1.        Declarar  la nulidad de todo lo actuado en la tutela del epígrafe, a  partir del momento en que, admitida la acción, debió  producirse la vinculación y notificación de Ana  Nathalie Rueda Ibáñez, sin  perjuicio de la validez de las pruebas, en los términos del  inciso 2º del artículo 138 del Código General del  Proceso.  

2.        En  consecuencia, se ordena regresar el expediente al Tribunal de origen  para que renueve la actuación, conforme a lo atrás  considerado.  

3.        Comuníquese  lo aquí resuelto a los interesados a través del medio  más expedito y eficaz, y líbrense las demás  comunicaciones pertinentes.  
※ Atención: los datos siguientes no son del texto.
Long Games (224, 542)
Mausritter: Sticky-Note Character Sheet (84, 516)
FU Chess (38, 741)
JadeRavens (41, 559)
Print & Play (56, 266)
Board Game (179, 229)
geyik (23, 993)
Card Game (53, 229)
AROLDO  WILSON QUIROZ MONSALVO  

Magistrado  

1          Ese aparte normativo fue incluido en el precepto 2.2.3.1.1.3. del          Decreto 1069 de 2015 (Por          medio del cual se expide el Decreto Único Reglamentario del          Sector Justicia y del Derecho),          precisando que antes enseñaba que, «para          la interpretación de las disposiciones sobre trámite          de la acción de tutela previstas por el Decreto 2591 de          1991…, en todo aquello en que no sean contrarios a dicho          decreto»,          se aplicarían los principios generales del Código de          Procedimiento Civil, pero ahora hace referencia no a éste          estatuto sino al Código General del Proceso.  

2          Ver          archivo en pdf adosado a la demanda de tutela y denominado «05          PRUEBA_7_7_2021 18_21_52»,          especialmente su folio 14.